▸ Exercise objective: In these entries, tally the lines where "right" occurs. Respond with only the count.

▸ Exercise data:
= = = =
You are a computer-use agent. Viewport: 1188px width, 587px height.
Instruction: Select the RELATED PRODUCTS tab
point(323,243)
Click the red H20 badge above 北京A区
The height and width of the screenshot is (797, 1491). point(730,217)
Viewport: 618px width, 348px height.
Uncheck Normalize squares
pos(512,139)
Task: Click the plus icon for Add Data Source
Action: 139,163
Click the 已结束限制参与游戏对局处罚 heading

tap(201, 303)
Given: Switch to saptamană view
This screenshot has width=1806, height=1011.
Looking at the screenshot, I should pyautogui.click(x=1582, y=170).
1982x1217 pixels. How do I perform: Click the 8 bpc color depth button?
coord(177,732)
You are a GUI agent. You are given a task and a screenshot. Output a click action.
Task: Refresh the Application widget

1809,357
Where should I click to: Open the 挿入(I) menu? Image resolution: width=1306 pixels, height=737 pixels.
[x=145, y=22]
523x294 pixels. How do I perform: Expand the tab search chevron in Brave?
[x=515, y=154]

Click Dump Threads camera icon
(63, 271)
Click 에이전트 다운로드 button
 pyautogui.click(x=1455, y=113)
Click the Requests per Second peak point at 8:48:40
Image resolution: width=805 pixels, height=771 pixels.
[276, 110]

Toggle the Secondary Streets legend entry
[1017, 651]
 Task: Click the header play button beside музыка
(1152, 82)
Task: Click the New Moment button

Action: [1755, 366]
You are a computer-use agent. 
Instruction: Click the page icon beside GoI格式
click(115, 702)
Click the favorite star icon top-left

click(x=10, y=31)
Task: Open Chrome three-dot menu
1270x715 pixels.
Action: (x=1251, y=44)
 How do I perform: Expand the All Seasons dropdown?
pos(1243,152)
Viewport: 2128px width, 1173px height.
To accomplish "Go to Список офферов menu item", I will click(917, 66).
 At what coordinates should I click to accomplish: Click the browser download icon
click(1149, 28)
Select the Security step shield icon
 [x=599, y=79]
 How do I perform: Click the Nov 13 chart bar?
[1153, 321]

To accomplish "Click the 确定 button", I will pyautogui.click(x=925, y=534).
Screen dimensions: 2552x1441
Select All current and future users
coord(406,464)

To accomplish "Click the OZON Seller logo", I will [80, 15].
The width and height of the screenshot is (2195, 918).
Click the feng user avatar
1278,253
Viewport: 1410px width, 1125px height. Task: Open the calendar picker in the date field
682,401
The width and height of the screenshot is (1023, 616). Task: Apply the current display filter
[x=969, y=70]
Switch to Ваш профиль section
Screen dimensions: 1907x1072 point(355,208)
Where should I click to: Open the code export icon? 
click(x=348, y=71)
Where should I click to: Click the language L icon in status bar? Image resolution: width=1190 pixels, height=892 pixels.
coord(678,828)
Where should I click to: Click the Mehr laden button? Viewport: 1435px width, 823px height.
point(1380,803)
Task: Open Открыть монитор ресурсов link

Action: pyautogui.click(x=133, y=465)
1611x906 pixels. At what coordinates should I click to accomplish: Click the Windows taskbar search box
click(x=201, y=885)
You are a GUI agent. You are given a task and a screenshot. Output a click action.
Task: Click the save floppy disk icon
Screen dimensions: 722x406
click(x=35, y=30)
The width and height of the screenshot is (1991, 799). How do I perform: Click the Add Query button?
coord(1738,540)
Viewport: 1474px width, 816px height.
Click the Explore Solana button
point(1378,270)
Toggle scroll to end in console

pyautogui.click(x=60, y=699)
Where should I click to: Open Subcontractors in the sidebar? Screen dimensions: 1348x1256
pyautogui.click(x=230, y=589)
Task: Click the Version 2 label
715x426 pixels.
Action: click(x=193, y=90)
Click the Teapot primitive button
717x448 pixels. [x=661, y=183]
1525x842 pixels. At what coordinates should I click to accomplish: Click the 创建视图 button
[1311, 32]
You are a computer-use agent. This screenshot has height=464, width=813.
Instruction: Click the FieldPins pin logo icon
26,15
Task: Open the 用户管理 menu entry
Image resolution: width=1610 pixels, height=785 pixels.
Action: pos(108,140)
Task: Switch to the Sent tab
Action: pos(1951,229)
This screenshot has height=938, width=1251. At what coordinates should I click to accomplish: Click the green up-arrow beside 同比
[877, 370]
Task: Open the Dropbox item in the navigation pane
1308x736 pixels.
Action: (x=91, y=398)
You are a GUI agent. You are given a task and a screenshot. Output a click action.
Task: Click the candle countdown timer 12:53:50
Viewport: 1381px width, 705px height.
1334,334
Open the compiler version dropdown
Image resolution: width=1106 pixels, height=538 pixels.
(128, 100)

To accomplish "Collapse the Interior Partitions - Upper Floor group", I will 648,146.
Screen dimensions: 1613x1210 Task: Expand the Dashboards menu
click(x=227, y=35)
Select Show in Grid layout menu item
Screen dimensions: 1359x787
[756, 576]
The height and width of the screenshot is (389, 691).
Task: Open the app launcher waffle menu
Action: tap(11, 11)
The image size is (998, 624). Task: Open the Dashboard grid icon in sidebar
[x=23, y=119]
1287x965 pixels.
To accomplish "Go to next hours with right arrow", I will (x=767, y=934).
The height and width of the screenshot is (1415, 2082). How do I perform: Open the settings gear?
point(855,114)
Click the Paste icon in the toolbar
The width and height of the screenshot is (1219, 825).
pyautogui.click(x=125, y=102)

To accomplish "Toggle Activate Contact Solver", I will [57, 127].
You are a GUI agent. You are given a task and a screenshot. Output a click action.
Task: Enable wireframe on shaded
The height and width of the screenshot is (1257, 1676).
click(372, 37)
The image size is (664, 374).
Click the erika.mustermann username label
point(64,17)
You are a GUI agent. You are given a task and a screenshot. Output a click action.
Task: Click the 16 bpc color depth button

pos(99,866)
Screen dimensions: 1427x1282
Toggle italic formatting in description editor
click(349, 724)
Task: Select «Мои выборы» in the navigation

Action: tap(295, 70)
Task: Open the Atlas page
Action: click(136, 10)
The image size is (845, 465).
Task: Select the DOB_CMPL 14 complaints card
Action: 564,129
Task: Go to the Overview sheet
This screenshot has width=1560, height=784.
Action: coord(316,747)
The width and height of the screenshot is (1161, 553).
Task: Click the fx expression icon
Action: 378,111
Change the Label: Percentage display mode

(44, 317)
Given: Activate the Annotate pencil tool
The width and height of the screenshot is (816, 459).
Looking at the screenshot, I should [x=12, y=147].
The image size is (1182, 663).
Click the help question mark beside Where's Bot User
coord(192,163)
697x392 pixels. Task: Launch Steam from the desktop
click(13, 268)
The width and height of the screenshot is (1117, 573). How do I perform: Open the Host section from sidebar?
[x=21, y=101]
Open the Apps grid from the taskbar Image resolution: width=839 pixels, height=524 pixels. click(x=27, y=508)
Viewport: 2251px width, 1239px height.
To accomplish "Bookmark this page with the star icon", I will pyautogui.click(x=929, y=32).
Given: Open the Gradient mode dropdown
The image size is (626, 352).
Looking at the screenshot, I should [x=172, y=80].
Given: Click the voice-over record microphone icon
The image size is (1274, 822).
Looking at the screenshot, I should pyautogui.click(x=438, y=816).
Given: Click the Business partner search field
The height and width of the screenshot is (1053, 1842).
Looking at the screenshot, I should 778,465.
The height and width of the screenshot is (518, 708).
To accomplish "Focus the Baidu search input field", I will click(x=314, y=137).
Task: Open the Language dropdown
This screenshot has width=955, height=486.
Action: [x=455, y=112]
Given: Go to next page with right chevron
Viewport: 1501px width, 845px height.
= = = =
▸ Completed exercise: 2